1. Le temps du Carême rappelle les quarante années qu'Israël a passées dans le désert quand il était en marche vers la terre promise. Pendant cette période, le peuple apprit ce que signifiait vivre sous la tente, sans demeure fixe, dans une totale absence de sécurité. Bien des fois, il fut tenté de retourner en Égypte : là, au moins, il était sûr d'avoir à précarité du désert, c'est Dieu lui-même qui fournit l'eau et la nourriture à son peuple, et qui le protégea dans les dangers. Ainsi, l'expérience de la totale dépendance par rapport à Dieu se transforma pour les Hébreux en marche pour se libérer de l'esclavage et de l'idolâtrie des biens matériels.

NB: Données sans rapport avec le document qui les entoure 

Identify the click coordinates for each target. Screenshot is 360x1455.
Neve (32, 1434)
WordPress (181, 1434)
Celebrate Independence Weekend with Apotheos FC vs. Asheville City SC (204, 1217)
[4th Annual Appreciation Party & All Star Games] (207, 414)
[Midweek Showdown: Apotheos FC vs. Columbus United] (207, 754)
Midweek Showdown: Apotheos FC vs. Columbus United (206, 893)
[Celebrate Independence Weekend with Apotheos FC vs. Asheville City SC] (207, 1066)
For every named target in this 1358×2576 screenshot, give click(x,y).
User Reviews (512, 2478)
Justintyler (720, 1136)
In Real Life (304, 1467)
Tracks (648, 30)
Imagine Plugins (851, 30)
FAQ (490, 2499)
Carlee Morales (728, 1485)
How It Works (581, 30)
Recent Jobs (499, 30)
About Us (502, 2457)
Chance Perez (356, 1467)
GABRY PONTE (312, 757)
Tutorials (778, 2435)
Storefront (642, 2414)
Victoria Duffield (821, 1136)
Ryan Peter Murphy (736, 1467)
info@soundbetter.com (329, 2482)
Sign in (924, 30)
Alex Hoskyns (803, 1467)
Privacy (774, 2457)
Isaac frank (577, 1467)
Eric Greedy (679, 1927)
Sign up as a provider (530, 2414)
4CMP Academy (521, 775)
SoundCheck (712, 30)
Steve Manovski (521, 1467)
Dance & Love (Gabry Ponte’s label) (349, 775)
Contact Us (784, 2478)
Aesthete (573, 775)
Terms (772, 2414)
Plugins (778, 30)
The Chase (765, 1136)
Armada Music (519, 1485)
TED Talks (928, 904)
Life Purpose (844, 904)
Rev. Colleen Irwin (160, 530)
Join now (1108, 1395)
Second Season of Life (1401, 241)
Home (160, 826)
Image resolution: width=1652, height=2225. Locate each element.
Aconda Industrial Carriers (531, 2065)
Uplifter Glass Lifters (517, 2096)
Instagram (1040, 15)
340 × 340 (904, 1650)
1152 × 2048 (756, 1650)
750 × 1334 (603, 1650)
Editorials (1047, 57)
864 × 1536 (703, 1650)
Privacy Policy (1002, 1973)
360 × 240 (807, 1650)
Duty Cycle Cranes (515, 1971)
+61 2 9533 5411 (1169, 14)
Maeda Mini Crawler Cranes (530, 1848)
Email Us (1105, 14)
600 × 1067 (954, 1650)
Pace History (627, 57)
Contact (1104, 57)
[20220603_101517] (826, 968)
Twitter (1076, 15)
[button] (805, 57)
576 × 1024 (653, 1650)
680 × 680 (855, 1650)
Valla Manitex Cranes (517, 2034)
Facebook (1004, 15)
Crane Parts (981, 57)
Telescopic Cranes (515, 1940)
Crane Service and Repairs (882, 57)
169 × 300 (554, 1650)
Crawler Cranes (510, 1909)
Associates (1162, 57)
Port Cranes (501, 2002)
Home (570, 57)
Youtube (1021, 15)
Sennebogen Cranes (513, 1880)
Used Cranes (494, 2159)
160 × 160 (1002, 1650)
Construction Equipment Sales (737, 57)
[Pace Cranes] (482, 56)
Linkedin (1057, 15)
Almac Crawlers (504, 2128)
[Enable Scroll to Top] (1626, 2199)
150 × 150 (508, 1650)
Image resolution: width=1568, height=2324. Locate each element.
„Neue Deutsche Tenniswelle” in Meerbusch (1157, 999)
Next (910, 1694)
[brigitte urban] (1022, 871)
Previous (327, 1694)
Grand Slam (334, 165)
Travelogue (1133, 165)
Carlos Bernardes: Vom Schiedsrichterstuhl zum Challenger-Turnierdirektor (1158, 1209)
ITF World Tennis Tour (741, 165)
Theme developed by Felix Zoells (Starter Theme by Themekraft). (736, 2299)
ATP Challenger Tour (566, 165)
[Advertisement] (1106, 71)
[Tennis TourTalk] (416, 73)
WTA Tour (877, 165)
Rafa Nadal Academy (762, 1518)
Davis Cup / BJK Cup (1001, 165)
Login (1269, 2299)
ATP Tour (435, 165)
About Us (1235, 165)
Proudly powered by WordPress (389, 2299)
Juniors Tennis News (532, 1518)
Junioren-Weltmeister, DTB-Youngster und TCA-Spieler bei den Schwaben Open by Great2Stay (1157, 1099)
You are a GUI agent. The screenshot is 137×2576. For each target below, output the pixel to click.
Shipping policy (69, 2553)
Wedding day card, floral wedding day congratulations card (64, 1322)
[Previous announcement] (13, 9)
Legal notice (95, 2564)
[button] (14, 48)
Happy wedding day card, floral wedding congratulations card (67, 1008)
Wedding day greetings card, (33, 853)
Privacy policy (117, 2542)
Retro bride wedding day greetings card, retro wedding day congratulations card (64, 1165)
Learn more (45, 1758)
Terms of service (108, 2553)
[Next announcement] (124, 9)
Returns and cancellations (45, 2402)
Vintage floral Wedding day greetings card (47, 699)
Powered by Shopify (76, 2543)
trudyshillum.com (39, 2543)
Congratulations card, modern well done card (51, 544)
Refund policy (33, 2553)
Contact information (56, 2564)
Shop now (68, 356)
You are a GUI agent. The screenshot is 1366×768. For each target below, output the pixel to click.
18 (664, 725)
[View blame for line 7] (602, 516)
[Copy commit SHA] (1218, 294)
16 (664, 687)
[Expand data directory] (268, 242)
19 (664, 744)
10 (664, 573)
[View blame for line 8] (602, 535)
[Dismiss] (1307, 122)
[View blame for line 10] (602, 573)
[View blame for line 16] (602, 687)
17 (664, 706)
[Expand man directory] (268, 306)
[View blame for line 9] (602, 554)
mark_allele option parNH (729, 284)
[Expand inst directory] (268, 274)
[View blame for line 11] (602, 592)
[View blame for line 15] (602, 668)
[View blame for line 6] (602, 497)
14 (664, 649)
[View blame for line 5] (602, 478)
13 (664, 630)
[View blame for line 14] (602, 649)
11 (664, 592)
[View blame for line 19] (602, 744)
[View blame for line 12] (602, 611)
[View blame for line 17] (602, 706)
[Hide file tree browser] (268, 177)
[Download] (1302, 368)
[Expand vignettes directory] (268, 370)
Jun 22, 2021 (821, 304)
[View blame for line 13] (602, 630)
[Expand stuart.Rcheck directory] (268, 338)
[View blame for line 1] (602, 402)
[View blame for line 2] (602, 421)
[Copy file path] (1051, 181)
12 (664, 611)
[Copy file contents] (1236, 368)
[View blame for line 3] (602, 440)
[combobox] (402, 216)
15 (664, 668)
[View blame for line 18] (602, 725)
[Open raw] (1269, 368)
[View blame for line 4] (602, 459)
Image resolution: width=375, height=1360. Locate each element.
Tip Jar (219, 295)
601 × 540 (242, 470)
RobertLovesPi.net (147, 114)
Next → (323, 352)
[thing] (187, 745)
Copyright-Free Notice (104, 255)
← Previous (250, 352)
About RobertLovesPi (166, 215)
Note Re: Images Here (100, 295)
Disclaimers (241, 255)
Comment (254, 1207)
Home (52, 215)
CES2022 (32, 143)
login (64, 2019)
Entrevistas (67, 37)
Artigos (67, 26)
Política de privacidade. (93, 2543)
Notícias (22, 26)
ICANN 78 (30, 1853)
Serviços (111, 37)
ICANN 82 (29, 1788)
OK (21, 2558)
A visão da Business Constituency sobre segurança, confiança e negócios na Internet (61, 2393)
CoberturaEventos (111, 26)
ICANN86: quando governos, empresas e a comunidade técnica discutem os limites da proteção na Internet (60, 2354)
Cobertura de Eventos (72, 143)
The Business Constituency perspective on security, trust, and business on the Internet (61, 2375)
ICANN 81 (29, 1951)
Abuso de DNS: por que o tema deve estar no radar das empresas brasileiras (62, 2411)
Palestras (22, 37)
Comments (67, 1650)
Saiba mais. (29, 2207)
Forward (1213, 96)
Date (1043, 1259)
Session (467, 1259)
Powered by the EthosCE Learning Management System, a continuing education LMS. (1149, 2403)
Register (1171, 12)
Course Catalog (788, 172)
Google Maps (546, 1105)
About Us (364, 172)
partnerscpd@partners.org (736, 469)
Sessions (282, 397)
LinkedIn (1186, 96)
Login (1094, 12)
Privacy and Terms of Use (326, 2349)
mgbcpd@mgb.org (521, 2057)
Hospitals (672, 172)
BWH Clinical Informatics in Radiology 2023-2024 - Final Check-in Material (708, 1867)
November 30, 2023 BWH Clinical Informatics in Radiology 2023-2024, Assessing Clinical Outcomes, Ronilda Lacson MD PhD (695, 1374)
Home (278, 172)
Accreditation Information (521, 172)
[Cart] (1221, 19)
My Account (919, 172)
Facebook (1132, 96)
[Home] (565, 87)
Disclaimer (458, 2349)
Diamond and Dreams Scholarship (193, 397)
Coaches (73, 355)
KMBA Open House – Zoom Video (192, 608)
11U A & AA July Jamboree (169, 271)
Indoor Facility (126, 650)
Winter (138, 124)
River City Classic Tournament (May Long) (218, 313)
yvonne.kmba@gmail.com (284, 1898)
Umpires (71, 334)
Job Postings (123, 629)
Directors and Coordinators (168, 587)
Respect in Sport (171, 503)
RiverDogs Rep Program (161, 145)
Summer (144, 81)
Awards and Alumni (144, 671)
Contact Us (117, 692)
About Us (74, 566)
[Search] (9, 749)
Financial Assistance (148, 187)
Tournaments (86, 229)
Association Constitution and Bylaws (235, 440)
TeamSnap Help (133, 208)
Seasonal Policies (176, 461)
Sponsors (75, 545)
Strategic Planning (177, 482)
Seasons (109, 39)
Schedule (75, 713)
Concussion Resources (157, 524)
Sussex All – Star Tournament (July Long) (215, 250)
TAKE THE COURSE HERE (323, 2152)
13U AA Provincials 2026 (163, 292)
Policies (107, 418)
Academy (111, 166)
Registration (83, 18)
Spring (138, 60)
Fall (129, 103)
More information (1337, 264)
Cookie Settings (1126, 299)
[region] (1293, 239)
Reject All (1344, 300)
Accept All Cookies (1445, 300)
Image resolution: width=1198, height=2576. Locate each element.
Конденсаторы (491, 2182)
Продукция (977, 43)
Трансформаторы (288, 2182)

Le temps du Carême entend aider les croyants à revivre, dans un effort de purification personnelle, le même itinéraire spirituel, en prenant conscience de la pauvreté et de la précarité de l'existence, et en redécouvrant l'intervention providentielle du Seigneur, qui invite à ouvrir les yeux sur les besoins de nos frères les plus nécessiteux. De cette façon, le Carême devient aussi le temps de la solidarité avec les individus et les peuples de nombreuses parties du monde qui se trouvent en situation précaire.

2. Pour le Carême de 1997, première année de préparation au grand Jubilé de l'An 2000, je voudrais faire porter ma réflexion sur la situation dramatique de ceux qui vivent sans toit. Je propose comme thème de cette méditation les paroles tirées de l'Évangile selon saint Matthieu : «Venez, les bénis de mon Père... Car j'étais un étranger et vous m'avez accueilli» (Mt 25, 34- 35). La maison est le siège de la communion familiale, le foyer domestique où les enfants naissent de l'amour vécu par le mari et la femme, où ils apprennent les façons de vivre et les va leurs morales et spirituelles fondamentales qui feront d'eux les citoyens et les chrétiens de demain. À la maison, la personne âgée et le malade font l'expérience du climat de proximité et d'affection qui aide à surmonter les journées de souffrance et de déclin physique.

Mais il y a malheureusement beaucoup de personnes qui vivent totalement privées de l'atmosphère de chaleur humaine et d'accueil qui est caractéristique du foyer. Je pense aux réfugiés, aux personnes déplacées, aux victimes des guerres et des catastrophes naturelles, comme aussi aux personnes soumises à ce qu'on appelle l'émigration économique. Et que dire des familles expulsées de leur logement ou de celles qui n'arrivent pas à trouver une habitation, du grand nombre de personnes âgées auxquelles les retraites ne permettent pas de se procurer un logement digne à un juste prix ? Ce sont là des difficultés qui, à leur tour, engendrent parfois d'autres véritables calamités comme l'alcoolisme, la violence, la prostitution, la drogue. Au moment où se déroulait la Conférence mondiale sur les établissements humains, Habitat II, réunie à Istanbul en juin dernier, j'ai attiré l'attention de tous, lors de la récitation de l'Angélus dominical, sur ces graves problèmes, et j'ai souligné leur urgence, rappelant que le droit au logement doit être reconnu non seulement à l'individu en tant qu'être humain, mais aussi à la famille, composée de plusieurs personnes. La famille, cellule fondamentale de la société, a pleinement droit à un logement adéquat comme milieu de vie, afin qu'elle puisse réaliser une authentique communion domestique. L'Église reconnaît ce droit primordial et elle sait qu'elle doit contribuer à ce qu'il soit effectivement reconnu.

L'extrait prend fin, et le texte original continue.